«Ce sont des visages, pas des chiffres»: le Pape alerte les préfets italiens sur l'accueil des migrants
«Vous pensez: les temps sont mauvais, les temps sont lourds, les temps sont difficiles. Vivez bien et vous changerez les temps». En reçevant les préfets de la République italienne, le Pape François a fait référence à la célèbre phrase de saint Ambroise. Cet évêque du IVème siècle fut préfet de la province de Ligurie-Émilie, dont le siège est à Milan. Il fut évêque de la ville pendant 23 ans, jusqu’à sa mort en 397. «Votre mission réalise institutionnellement cette "capacité quotidienne d'élargir le [...] cercle" (Lettre encyclique Fratelli tutti, 97), de sorte que chaque citoyen, surtout celui qui se trouve dans des situations difficiles, expérimente, en présence de l'État, la proximité concrète de la communauté civile», a assuré l’évêque de Rome. Il a ensuite voulu développer trois des nombreux défis auxquels sont confrontés les 110 préfets de la République italienne: le maintien de l’ordre public, le défi écologique et la gestion des migrants sur le sol italien.
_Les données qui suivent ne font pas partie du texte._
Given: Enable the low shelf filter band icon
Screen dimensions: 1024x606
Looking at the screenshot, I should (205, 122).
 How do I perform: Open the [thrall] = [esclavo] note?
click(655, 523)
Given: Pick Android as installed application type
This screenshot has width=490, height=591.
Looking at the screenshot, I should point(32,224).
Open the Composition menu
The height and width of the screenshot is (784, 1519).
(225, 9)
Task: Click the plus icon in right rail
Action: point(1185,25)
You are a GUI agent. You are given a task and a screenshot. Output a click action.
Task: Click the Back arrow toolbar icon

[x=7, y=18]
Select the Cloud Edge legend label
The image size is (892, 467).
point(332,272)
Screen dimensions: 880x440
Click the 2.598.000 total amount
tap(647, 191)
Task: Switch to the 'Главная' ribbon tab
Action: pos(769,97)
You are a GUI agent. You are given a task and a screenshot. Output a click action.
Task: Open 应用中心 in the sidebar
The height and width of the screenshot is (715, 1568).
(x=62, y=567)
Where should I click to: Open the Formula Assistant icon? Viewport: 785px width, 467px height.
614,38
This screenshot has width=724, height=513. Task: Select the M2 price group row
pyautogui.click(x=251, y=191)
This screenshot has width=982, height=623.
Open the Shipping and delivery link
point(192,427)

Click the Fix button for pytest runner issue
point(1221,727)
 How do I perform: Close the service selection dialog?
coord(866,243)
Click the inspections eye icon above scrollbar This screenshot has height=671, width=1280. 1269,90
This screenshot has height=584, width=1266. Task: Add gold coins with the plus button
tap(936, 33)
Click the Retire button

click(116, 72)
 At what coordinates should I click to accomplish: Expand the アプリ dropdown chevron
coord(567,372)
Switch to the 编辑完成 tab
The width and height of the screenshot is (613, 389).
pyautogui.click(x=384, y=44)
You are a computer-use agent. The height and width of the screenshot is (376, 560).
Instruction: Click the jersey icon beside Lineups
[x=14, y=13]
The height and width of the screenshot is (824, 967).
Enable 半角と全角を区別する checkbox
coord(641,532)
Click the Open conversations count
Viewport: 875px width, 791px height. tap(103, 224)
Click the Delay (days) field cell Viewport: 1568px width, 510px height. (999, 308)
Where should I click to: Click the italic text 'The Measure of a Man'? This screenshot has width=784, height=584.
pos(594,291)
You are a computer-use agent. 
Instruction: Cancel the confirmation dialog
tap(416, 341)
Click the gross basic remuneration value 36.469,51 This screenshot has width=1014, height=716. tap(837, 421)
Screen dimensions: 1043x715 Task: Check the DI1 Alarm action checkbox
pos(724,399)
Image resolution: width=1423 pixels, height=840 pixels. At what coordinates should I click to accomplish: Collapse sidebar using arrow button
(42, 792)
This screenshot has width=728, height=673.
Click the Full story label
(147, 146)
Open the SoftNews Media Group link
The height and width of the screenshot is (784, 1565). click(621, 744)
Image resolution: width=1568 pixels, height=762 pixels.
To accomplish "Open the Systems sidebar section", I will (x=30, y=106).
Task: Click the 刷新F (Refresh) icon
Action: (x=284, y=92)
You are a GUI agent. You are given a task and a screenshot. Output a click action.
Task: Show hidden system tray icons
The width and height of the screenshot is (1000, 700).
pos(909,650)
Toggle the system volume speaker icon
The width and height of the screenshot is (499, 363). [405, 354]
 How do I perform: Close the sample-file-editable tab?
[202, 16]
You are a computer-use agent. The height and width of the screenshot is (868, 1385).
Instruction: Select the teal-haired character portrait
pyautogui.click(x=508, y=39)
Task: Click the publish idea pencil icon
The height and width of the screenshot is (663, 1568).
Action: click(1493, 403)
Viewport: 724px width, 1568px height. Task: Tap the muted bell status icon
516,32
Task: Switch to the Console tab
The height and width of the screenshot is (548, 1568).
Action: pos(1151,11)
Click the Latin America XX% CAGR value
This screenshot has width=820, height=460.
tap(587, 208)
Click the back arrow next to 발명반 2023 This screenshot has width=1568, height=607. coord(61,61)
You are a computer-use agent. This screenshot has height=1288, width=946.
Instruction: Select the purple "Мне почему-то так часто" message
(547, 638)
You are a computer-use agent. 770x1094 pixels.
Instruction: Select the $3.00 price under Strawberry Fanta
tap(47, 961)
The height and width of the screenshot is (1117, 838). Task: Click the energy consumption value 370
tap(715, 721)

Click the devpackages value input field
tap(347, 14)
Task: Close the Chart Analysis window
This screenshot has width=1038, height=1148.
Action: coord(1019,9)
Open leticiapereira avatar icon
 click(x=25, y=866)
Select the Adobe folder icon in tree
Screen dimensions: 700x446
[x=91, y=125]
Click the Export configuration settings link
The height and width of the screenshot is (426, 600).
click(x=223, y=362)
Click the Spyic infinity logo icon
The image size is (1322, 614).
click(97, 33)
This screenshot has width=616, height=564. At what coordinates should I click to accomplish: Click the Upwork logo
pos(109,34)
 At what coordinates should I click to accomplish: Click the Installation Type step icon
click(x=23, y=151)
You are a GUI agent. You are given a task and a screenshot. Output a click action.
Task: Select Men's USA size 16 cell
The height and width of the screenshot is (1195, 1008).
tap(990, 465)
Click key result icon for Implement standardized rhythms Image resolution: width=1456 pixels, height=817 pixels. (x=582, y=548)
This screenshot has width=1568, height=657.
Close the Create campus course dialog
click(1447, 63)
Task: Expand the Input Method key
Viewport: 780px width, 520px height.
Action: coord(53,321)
D’abord, l’ordre public que le Successeur de Pierre analyse comme «l'aspect prioritaire et aussi le plus délicat [du] travail» de préfet, nécessitant «de concilier le respect de la loi avec l'attention à l'humain». Chargés de faire respecter l’ordre public dans chacune de leurs provinces, les préfets se sont vus encouragés dans les traitements des dossier à allier «la protection des victimes avec le traitement équitable des coupables».
Une paternité institutionnelle qui ne ménage ni sacrifices ni nuits blanches
Au-delà de cet ordre public extérieur, le Pape a évoqué «l’ordre personnel et intérieur» que chaque administrateur est appelé à ressentir afin de «créer un climat d'harmonieuse coexistence». Il a ensuite comparé la fonction publique du préfet à une forme de «paternité institutionnelle» qui «mérite notre gratitude».
L’attention au climat, deuxième défi, n’est plus une surprise dans la bouche du Pape François. Face à la centaine de préfets, il a cité les récents désastres dus aux changements climatiques en Italie, notamment les incendies en Sicile de l’été 2023 ou la tempête Ciaran en Toscane en novembre 2023. «Il vous incombe de gérer au mieux les ressources disponibles et (…) d'unir les efforts pour protéger, à temps et avec prévoyance, notre maison commune, qui doit être préservée», a affirmé le Saint-Père, les appelant à faire appel aux «meilleures qualités du peuple italien, qui, surtout dans les difficultés, sait se rassembler de manière exemplaire, alliant l'efficacité des institutions à l'engagement des citoyens».
Enfin, le Pape a demandé aux préfets de travailler à l’intégration des migrants qui arrivent sur le territoire italien. Conscient de la difficulté de cette tâche «pas facile, auprès de ces personnes blessées et vulnérables», il a rappelé l’importance de l’intégration: «Les migrants doivent être accueillis, accompagnés, promus et intégrés. S'il n'y a pas cela, il y a un danger; s'il n'y a pas cette voie vers l'intégration, il y a un danger.»
Des organisations criminelles spéculant sans aucune pitié sur les malheurs des migrants
Fustigeant les «camps de concentration dans certains pays d'Afrique du Nord, où ceux qui veulent venir en Europe sont traités comme des esclaves, torturés, voire tués», le Pape a demandé aux préfets de voir dans les migrants «des frères et sœurs qui ont besoin d'être arrachés aux tentacules des organisations criminelles, capables de spéculer sans aucune pitié sur leurs malheur». Pour ce faire, les préfets ne peuvent être laissés seuls, selon le Pape, et doivent entendre «les préoccupations et les tensions qui peuvent se développer chez les résidents». Selon le ministère de l’Intérieur italien, le mois de juin et de juin 2023, plus de 58 700 migrants ont débarqué sur le littoral soit deux fois plus que le chiffre enregistré en 2022 pour la même période (25 458 clandestins).
Reliant le sujet de l’immigration à la démographie, le Pape s’est dit «préoccupé» par le manque de naissance en Italie intégration en Italie. En effet, pour la première fois depuis l’unité du pays en 1871, moins de 400 000 enfants (393 000) sont nés en Italie en 2022 selon l'Instat. Pour le Pape argentin, les Italiens ont une double responsabilité: «faire des enfants mais aussi accueillir les migrants comme des enfants».